Once upon a time, if you had to switch buses, you had to pay a second fare. This isn’t true of journeys on the tube or railways – and since bus passengers have, on average, less money than tube passengers, it amounted to a pretty unfair tax on poorer Londoners.

But in January, in what is probably his most notable policy achievement of his two years in office so far, London’s mayor Sadiq Khan changed the rules. Now you can take as many buses as you want within an hour, for a single fare: that means you can switch buses without paying a penalty.

That will have made it easier for TfL to cut routes back: replacing a direct bus journey with one that requires a change no longer means imposing a financial penalty on passengers.


4) ...but not that easy

That’s about where the good news stops, though – because there are reasons other than cost why people prefer direct bus routes. Needing to change buses will be difficult for anyone with any form of mobility impairment, for example. Even for those of us lucky enough not to fall into that category, it’ll be annoying: it’s just easier to stay in one seat for 40 minutes than to get turfed off and have to fight for a new one halfway through.

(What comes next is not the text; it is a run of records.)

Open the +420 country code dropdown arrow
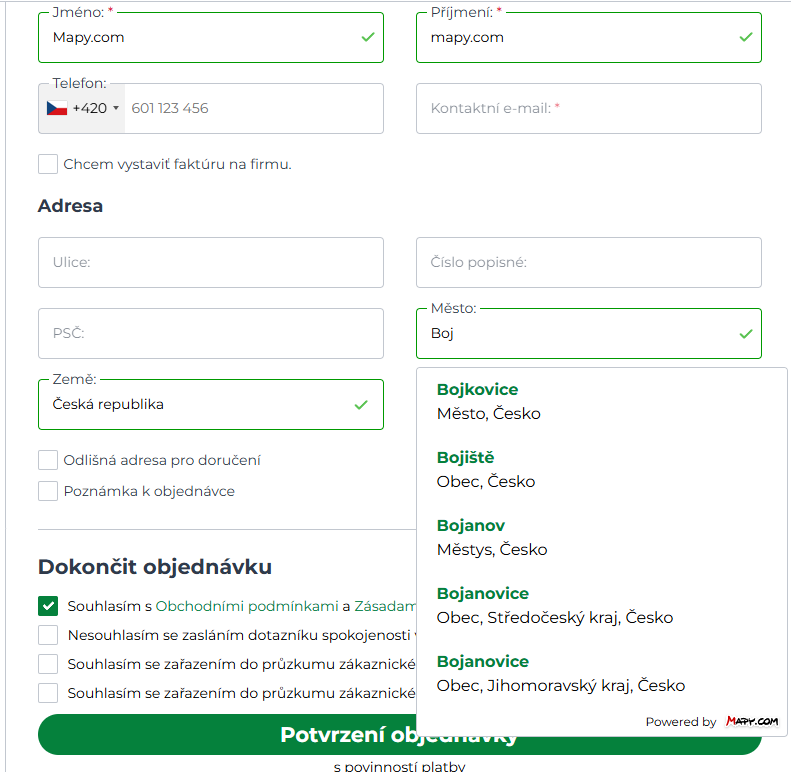The width and height of the screenshot is (791, 772). coord(116,108)
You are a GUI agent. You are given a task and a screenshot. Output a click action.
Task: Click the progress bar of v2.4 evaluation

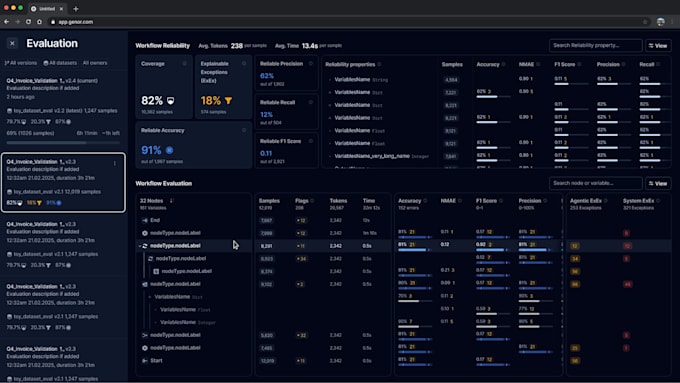tap(63, 143)
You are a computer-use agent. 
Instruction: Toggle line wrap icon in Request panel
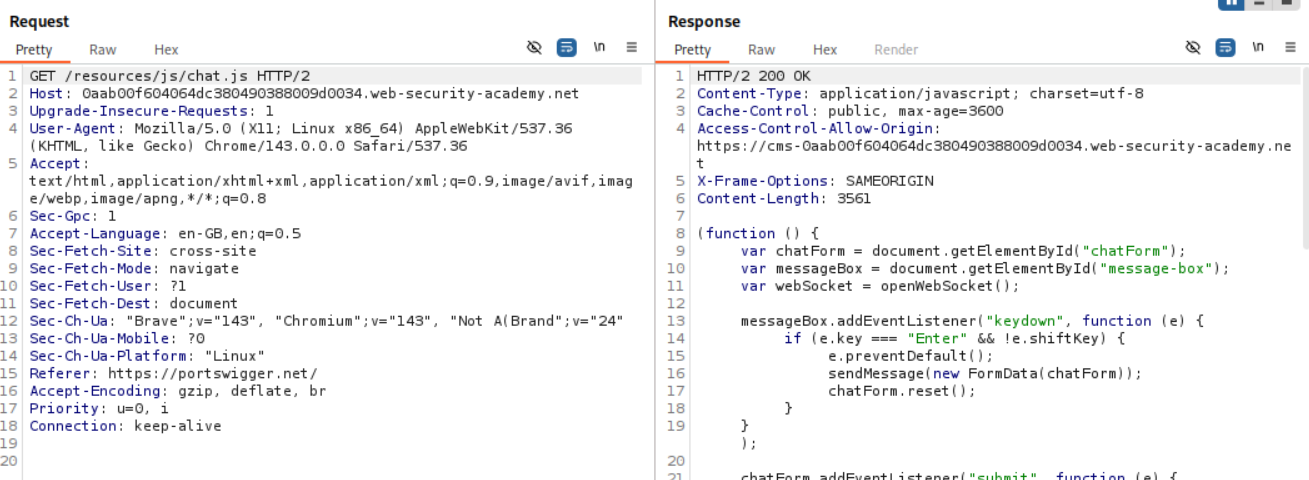tap(566, 48)
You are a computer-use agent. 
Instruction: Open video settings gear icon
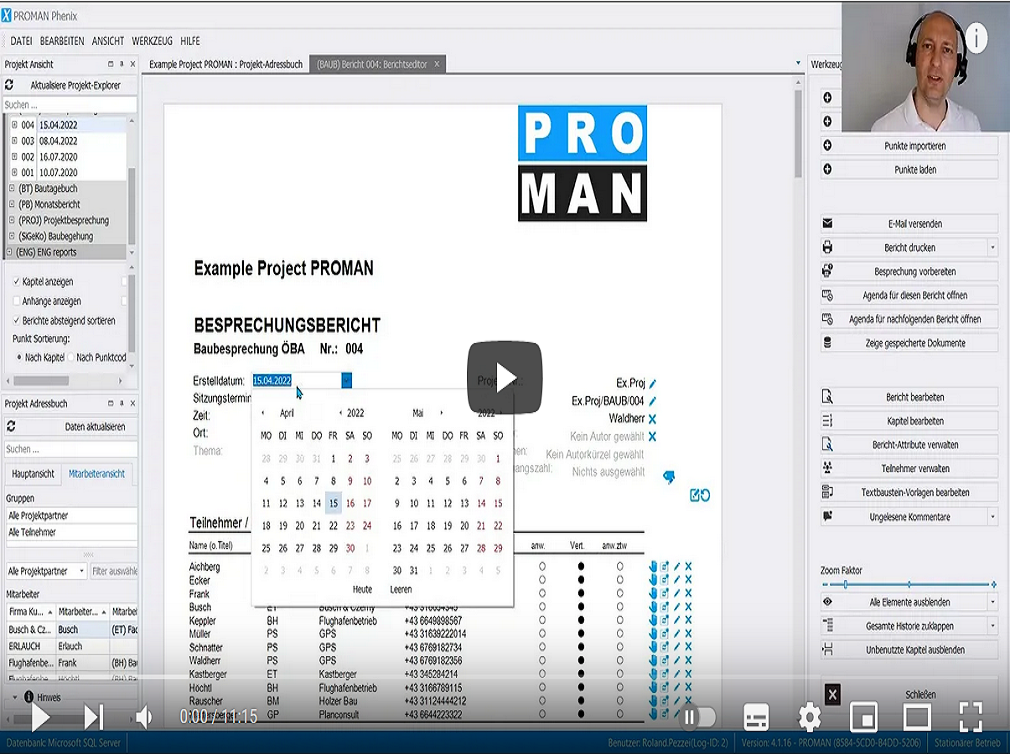coord(809,716)
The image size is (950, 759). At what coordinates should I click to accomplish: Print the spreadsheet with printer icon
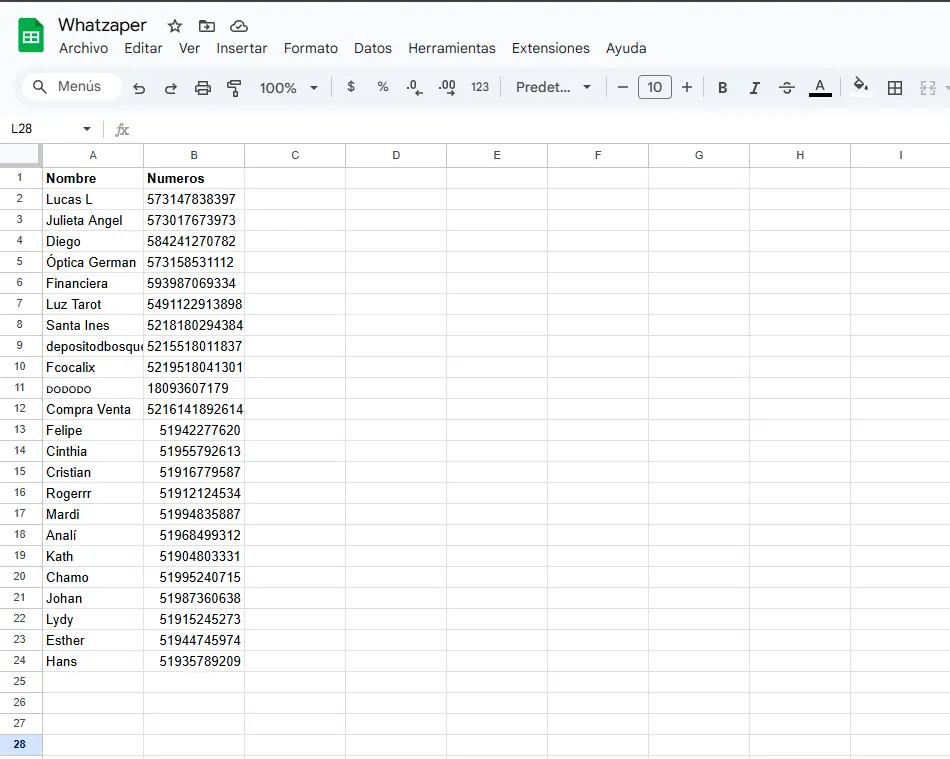pyautogui.click(x=203, y=88)
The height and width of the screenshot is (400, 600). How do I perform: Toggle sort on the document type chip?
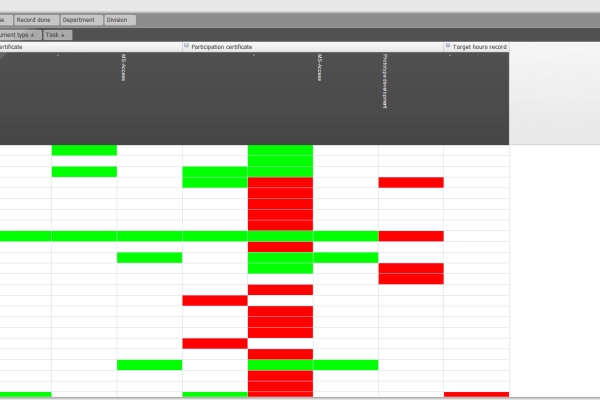[x=19, y=35]
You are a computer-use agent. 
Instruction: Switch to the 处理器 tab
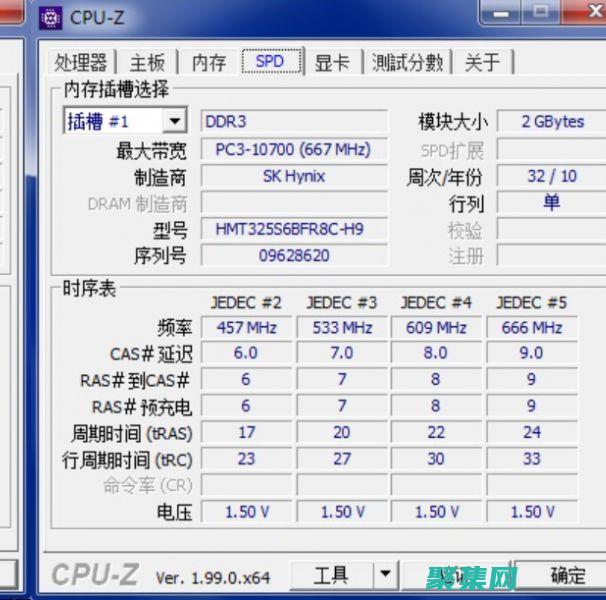pyautogui.click(x=80, y=62)
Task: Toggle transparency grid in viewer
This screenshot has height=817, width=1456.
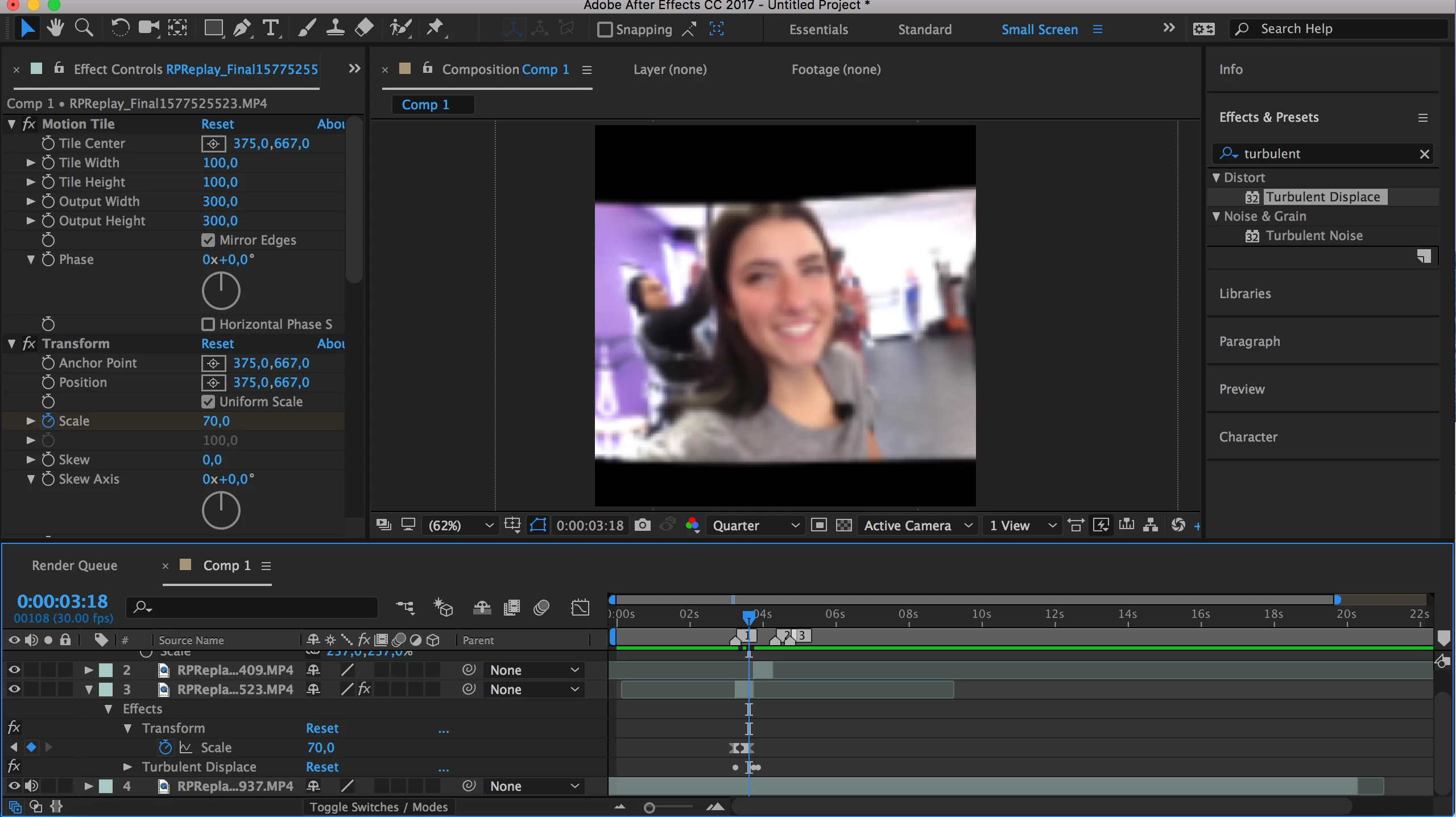Action: tap(844, 525)
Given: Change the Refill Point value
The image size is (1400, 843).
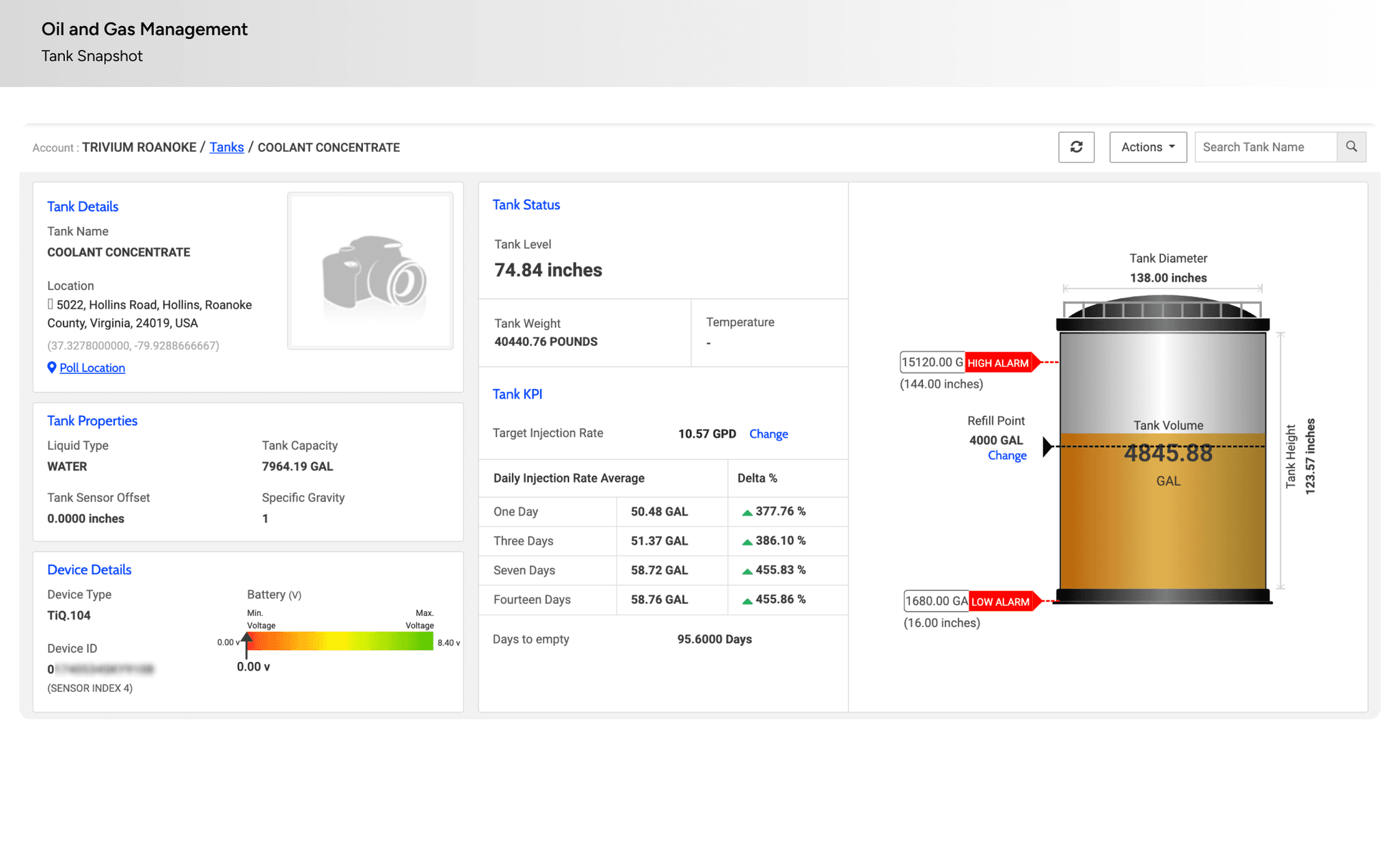Looking at the screenshot, I should pyautogui.click(x=1007, y=455).
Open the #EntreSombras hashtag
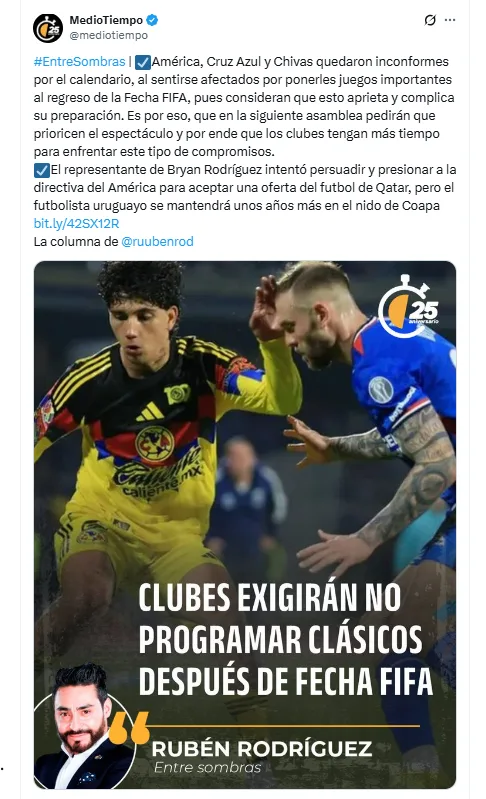This screenshot has width=486, height=799. pos(79,62)
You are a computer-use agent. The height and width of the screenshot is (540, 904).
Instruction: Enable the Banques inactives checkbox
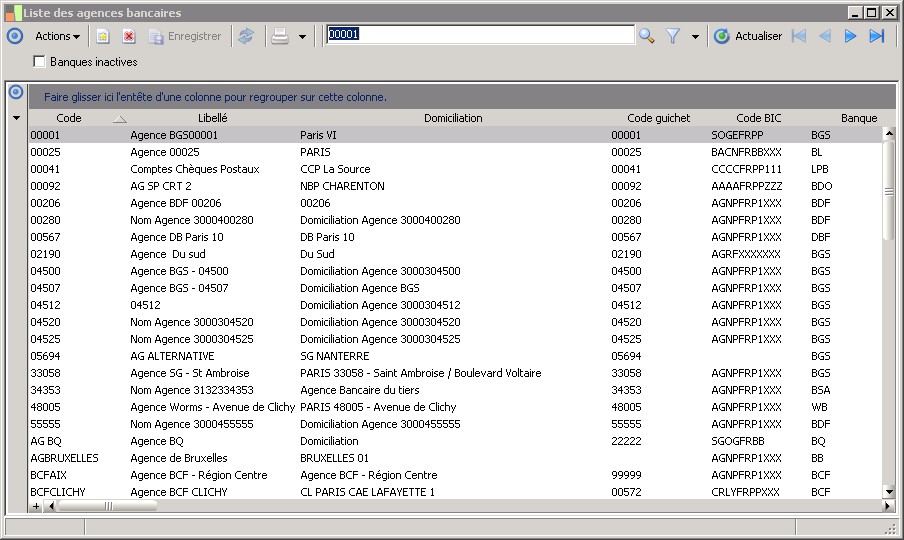[x=40, y=62]
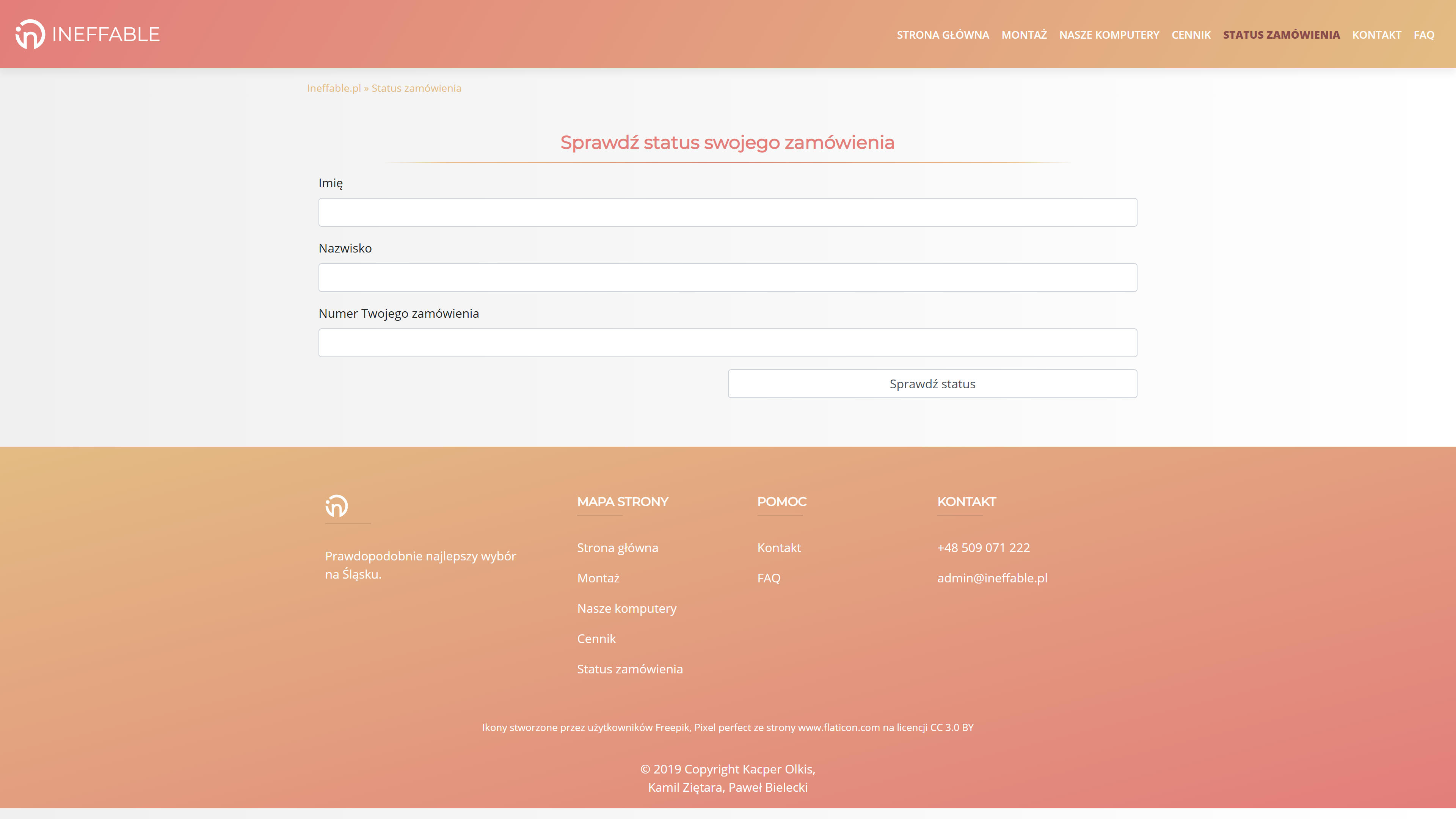1456x819 pixels.
Task: Open the Strona główna menu item
Action: (943, 35)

More than that, from the passengers’ point of view, excess capacity feels quite good a lot of the time: it means your bus may well be nice and empty. Reducing the number of buses along those key corridors will also make those that remain more crowded.

5) The motive is almost certainly financial

Another of Sadiq Khan’s big policy promises was to freeze fares. He made this promise at a time when central government is massively reducing the financial support it gives TfL (the work, Chamberlain notes, of Evening Standard editor George Osborne, back when he was chancellor). And the Hopper fare, while a great idea in many ways, means a further reduction in income.

So: TfL is scrambling for cash: this is why I remain cynical about those new outer London bus routes. I would be amazed if money wasn’t a motivation here, not least because...

6) TfL thinks no one will notice

Any attempt to reduce tube frequencies, let alone close a station, would result in uproar. Hashtag campaigners! Angry people pointing at things in local newspapers! Damning reports on the front of the Evening Standard from the bloke who made it happen!

Buses, though? Their routes change, slightly, all the time. And do you really notice whether your local route comes every 10 minutes or every 12? That’s not to mention the fact that bus passengers, as previously noted, tend to be poorer – and so, less vocal – than tube passengers.

So cuts, and the savings they bring, are much easier to sneak through. TfL probably would have gotten away with it, too, if it hadn’t been for those meddling bloggers.

Although...

7) Scrapping the C2 might be a mistake

The C2 runs from Parliament Hill, through Kentish Town and Camden to Oxford Circus. In other words, it links north London, where a lot of journalists live, to the offices of the BBC and Buzzfeed.

As occasional New Statesman writer James Ball notes, this is probably not the easiest route to quietly shelve.

8) None of this is set in stone

The consultation doesn’t even begin until next month and then will run for six weeks – so all these plans may yet be forgotten. We shall see.